In 1859, a silver strike at Nevada’s Comstock Lode generated a stampede of miners, businessmen and entrepreneurial women to Gold Hill and Virginia City. Soon German-owned breweries opened near springs of good water. Carson Brewing Company in Carson City featured a fine steam beer made with Sierra water. In 1912, the company called its product “Tahoe Beer, Famous as the Lake.” Many miners brought half-gallon growlers of the beer with them to help wash down their lunch.
During the 1870s, breweries opened in nearly every mountain town from Sonora to Downieville. Truckee’s small-batch brewers were well-experienced, but when the massive Boca Brewery opened in 1876, it took California beer making to a whole new level — both in volume and craftsmanship. Boca Brewing Company established its $100,000 facility about 6 miles east of Truckee in the river canyon. At the time of construction, it was the costliest plant west of the Mississippi River.
Winters are cold in the Truckee River Canyon with less rain and snow, a perfect location for growing ice. For years enormous volumes of ice had been cut by a multitude of companies. Boca Mill and Ice Company supplied large quantities of ice to cool railroad boxcars so California growers could ship perishable fruits and vegetables to lucrative markets in the eastern United States. Tons of ice were also sold to Comstock mining companies to help cool and refresh workers suffering from stifling conditions deep in the tunnels below. Boca ice was “of such an absolute purity” that San Francisco’s finest hotels and restaurants bought it to make expensive cocktails and shaved ice drinks.
The Boca Brewery took advantage of the natural spring water and abundant ice to produce 30,000 barrels of superior lager beer each year, which became known the world over for its excellent taste and crispness — its brewing process required at least 4,000 tons of ice per year.

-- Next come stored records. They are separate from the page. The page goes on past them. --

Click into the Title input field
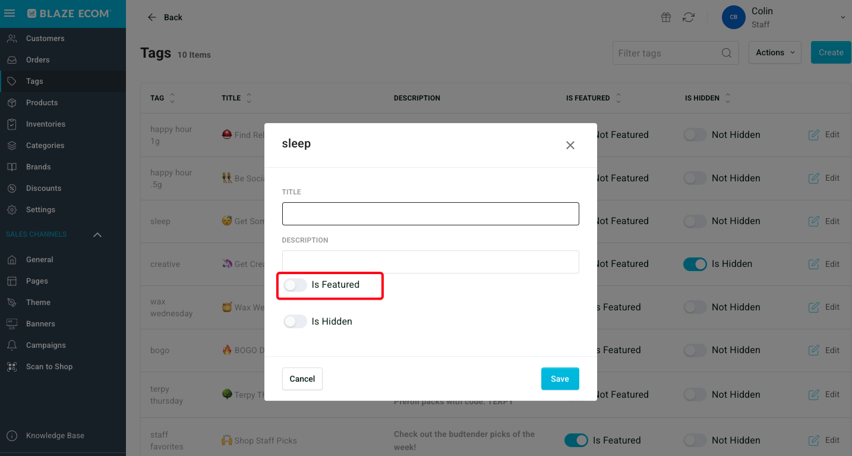852x456 pixels. coord(431,214)
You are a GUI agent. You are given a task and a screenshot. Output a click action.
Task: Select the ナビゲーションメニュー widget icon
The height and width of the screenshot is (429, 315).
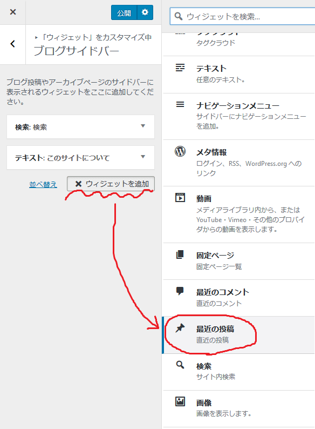tap(180, 104)
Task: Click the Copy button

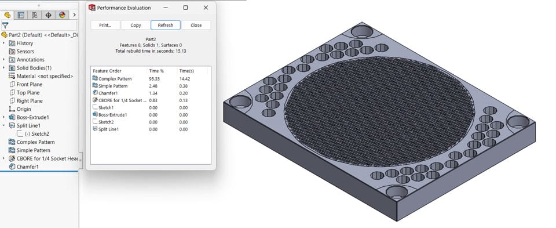Action: 136,25
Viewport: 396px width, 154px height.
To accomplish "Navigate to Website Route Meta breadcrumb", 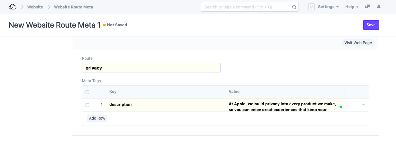I will (x=73, y=7).
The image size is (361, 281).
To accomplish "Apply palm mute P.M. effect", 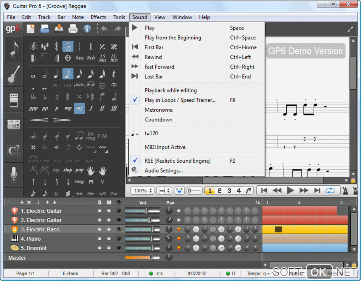I will [102, 136].
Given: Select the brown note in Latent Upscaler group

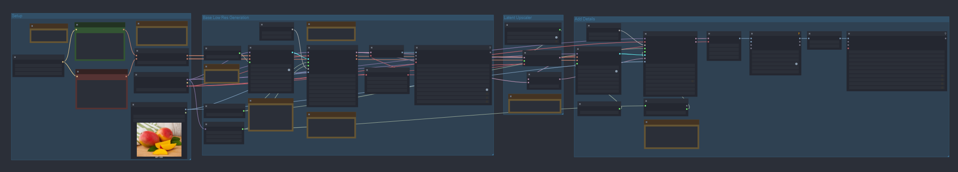Looking at the screenshot, I should click(535, 104).
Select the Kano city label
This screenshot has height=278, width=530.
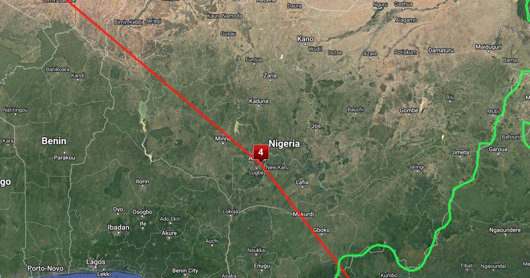pyautogui.click(x=305, y=39)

The craftsmen at Boca put out a top-of-the-line product — the beer won a variety of awards at the 1883 Paris World Fair and was one of the best-known brews in America. The plant’s location along the transcontinental railroad facilitated mass distribution.

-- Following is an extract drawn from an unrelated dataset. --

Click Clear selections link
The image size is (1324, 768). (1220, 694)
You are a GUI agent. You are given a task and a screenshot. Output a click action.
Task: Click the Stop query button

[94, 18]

Visitors to Truckee were encouraged to take a day trip and visit the famous brewery for a look at the huge operation that included a 100-barrel cooking kettle, a mill capable of grounding 3,000 pounds of malt per hour and 25 fermenting tubs, each holding 60 barrels of liquid. The plant employed up to 35 men, mostly German. The tour topped off with a glass of beer and a look at the three massive storage cellars, the smallest of which contained more than 50 casks holding 50 barrels of beer each. The casks were covered with 12 feet of ice for refrigeration and all beer was aged for five months before release.

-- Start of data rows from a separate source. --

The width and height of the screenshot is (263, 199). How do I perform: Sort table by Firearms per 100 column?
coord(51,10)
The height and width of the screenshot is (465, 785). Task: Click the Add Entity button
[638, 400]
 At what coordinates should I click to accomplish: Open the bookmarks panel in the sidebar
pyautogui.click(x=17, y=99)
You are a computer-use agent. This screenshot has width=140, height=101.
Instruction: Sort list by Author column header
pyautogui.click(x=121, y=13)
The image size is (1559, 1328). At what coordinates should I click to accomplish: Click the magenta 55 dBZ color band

It was common for locals to make summer pleasure trips to visit the picturesque town of Boca and spend an afternoon at the brewery or one of the nearby taverns that poured the “nation’s finest beer.” It wasn’t uncommon for “Truckeeites” to drink too much and struggle to return home.
In January 1893, the legendary Boca Brewery burned to the ground. One month later, W. L. Cole, an Internal Revenue collector, visited the ruins. A significant number of large barrels of the world-famous lager stored in the cellar of the building had been saved from the flames by 5,000 tons of ice on the floor above. Cole ordered the surviving casks of tasty suds destroyed because there was not a federal excise tax stamp on the alcohol. Cask after cask was tapped and spilled while a growing torrent of foaming beer flowed downhill into the Truckee River. The Truckee Republican reported, “A mournful assemblage of Bocaites stood on the river’s bank and with tearful eyes watched the sorrowful waste of the delicious beverage.”